(Advance) MOVIE REVIEW: I Love You, Man

The love is mutual.

When I first heard of this movie I was reminded of the snappy new word that has entered into our daily vocabulary and thus become a major selling point of this film. The key slang term of course being “bromance.”

I thought to myself, oh boy this is going to be another one of those lame-o frat guy flicks for sure. Then I saw the trailer and it looked rather promising. Then I actually watched the film. And it totally exceeded my expectations!

I Love You, Man is not just a hilarious movie; it’s actually a decently written one too.

It’s smart, it’s clever, it’s witty…it’s got great dynamic acting on both the parts of Paul Rudd and Jason Segel…it’s just totally worth seeing. Plus it doesn’t rely too heavily on the overly predictable gay jokes one would expect to carry it through either. Not to say they aren’t in there, but there are some scenes that are just downright hysterical because of the performances delivered by these two very funny actors.

I have to admit that I’ve never seen anything prior to this that Rudd or Segel were in, so I don’t know if this is how they usually are, yet the characters they play in this movie have great chemistry and work so well together.

Some of the best lines come from the awkward bits of dialogue shared between the two, especially when Peter Klaven (Rudd’s character) is trying so desperately to fit in and act cool in the hopes of impressing his new friend Sydney (played by Segel).

For instance, Peter will go on and on, interjecting little bits under his breath to try and make up for his blundered “hip talk” of a few moments ago. Compared to the naturally cool Sydney, Peter’s so nervous he just fumbles wherever possible, which makes it so endearing and funny to watch.

Another great comedic moment delivered by Rudd is when he’s doing impressions of foreign accents. (I can totally relate to this.) His character butchers them to the point of non-recognition and ends up sounding so far removed it just sounds silly. Or as Peter’s fiancĂ© (played by Rashida Jones) says, “why are you talking like a leprechaun?”

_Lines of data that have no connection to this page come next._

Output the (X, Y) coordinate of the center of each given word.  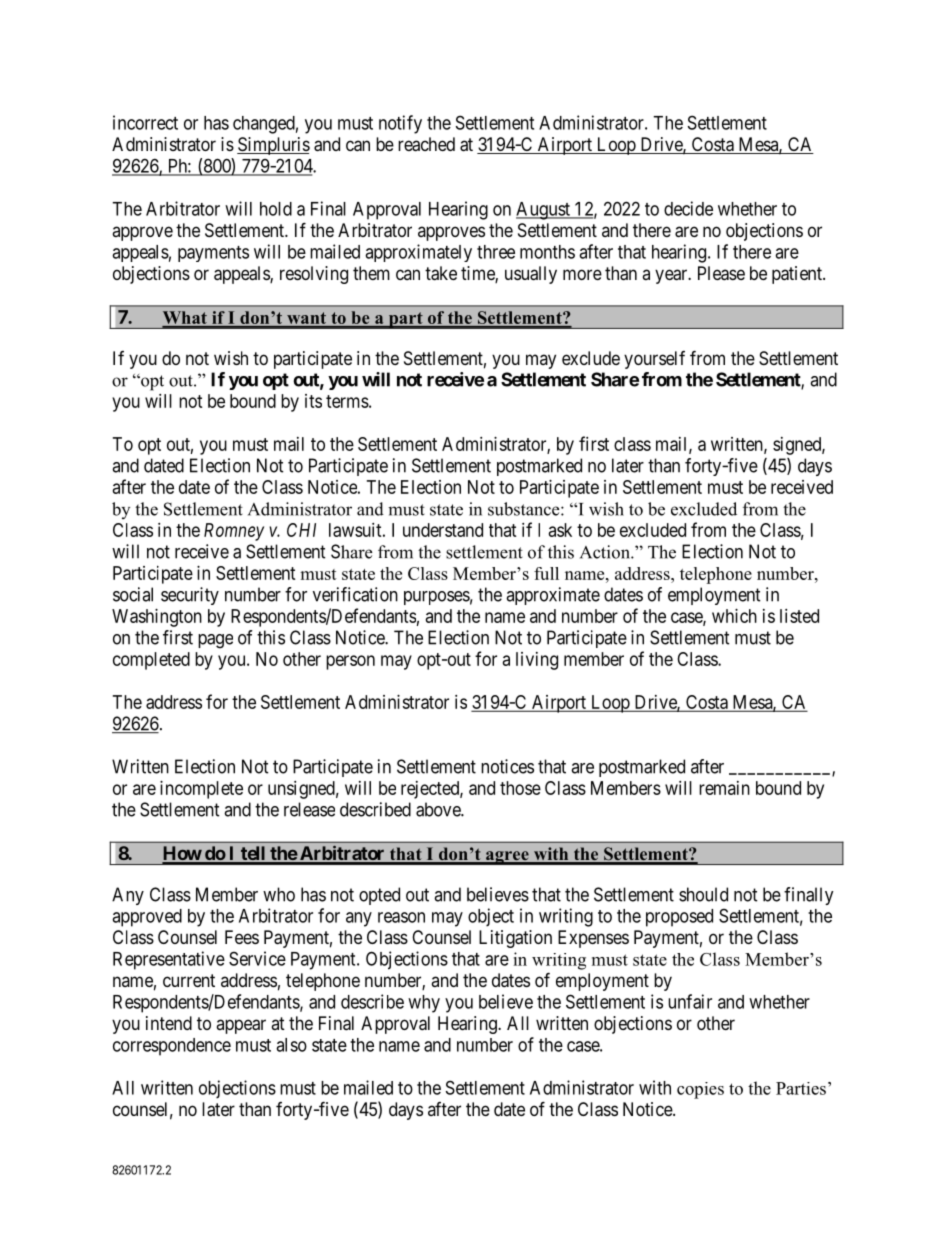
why (424, 1004)
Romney (234, 532)
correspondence (172, 1047)
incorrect (145, 122)
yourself (654, 360)
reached (426, 144)
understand (443, 530)
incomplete (201, 790)
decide (688, 208)
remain (724, 788)
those (520, 788)
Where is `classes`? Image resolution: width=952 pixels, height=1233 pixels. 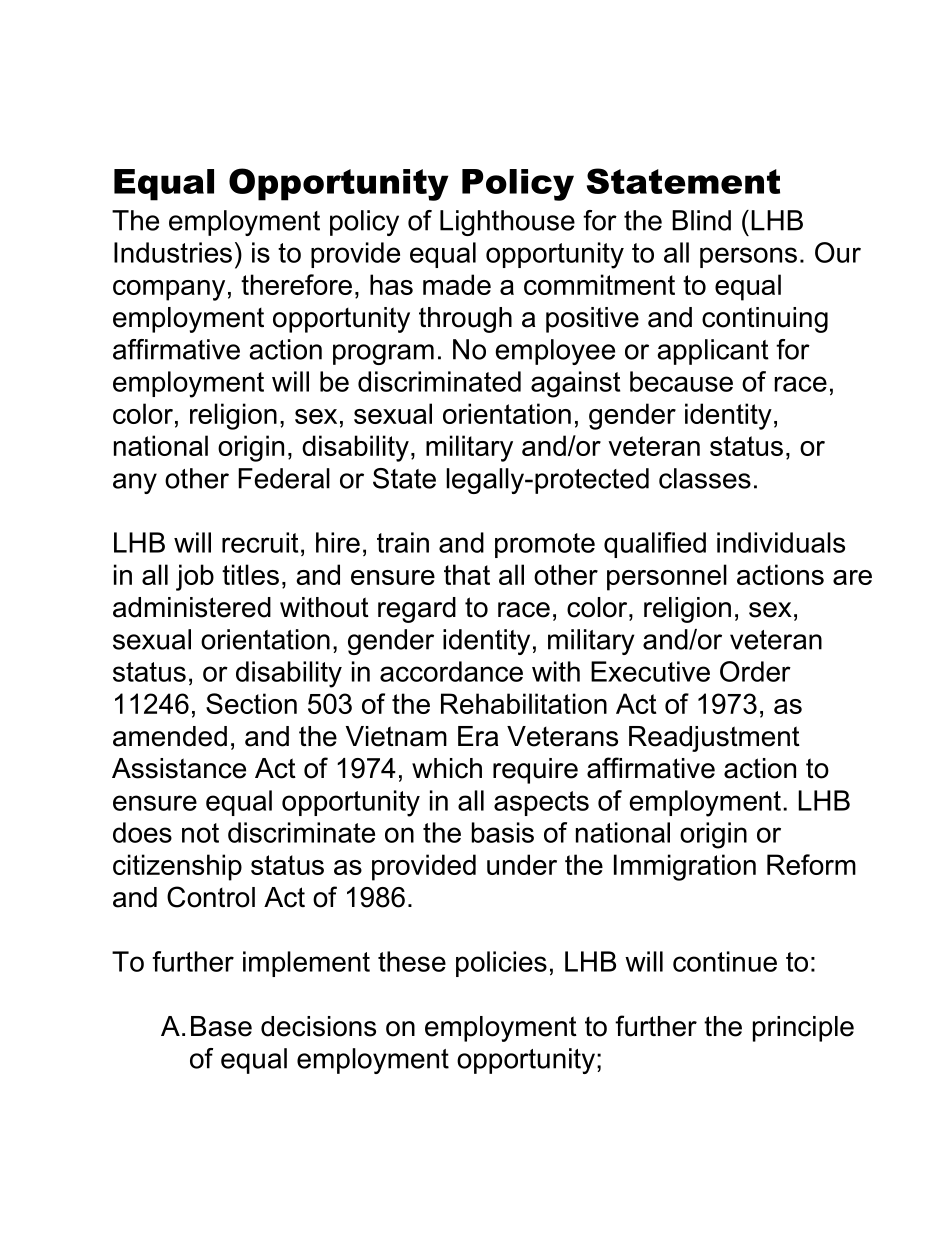 classes is located at coordinates (705, 478).
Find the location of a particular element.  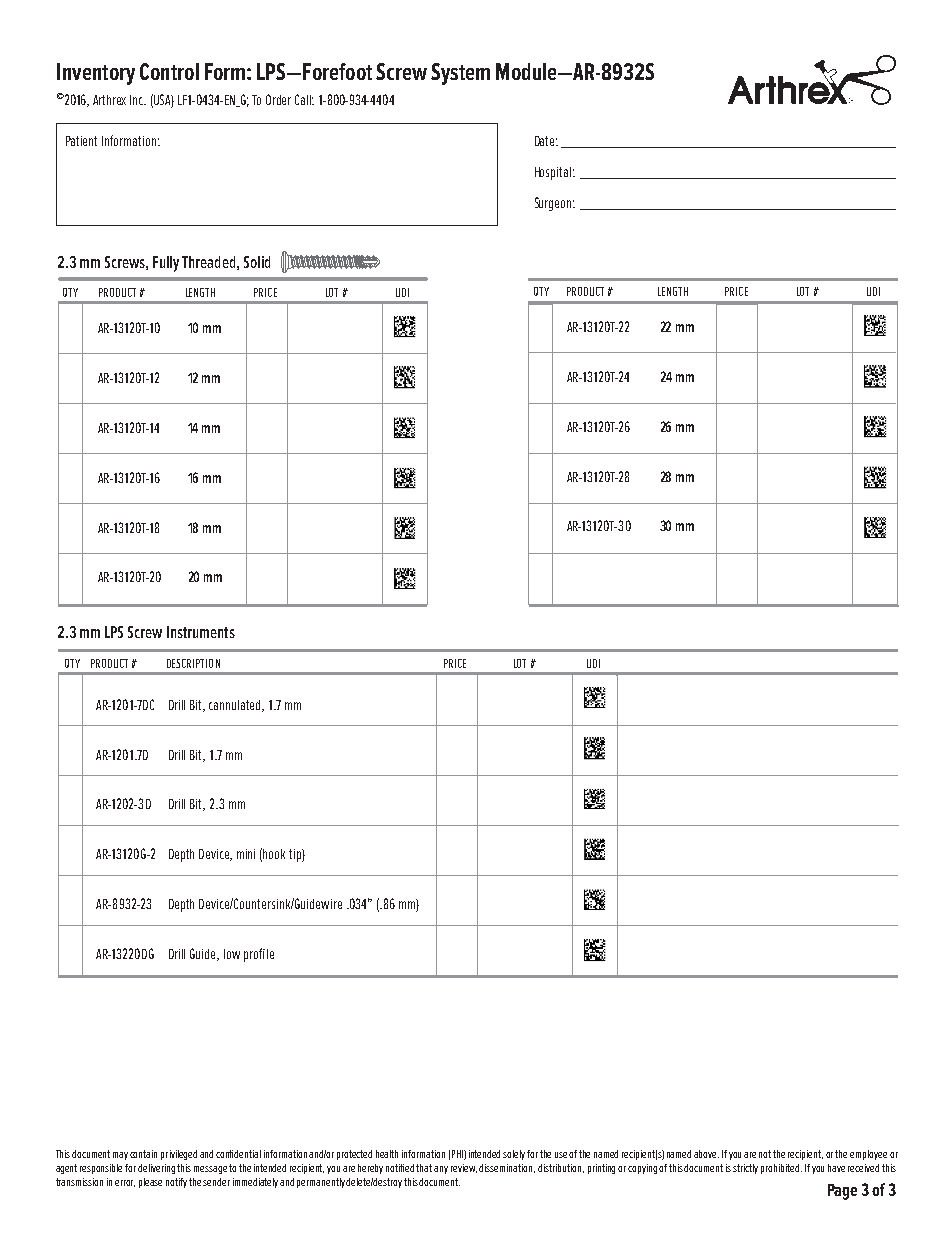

Unfortunately, the first 20-30 minutes were rather slow for my liking and had me worried that this film would be nothing more than mediocre. But once Jason Segel’s character entered into the mix, it was like the movie got hit with a shot of comedic cocaine and the movie instantly grew ten times more funny, holding on to that humorous high, straight through to the end.

Very funny stuff. Go see it. You’ll love it too…man.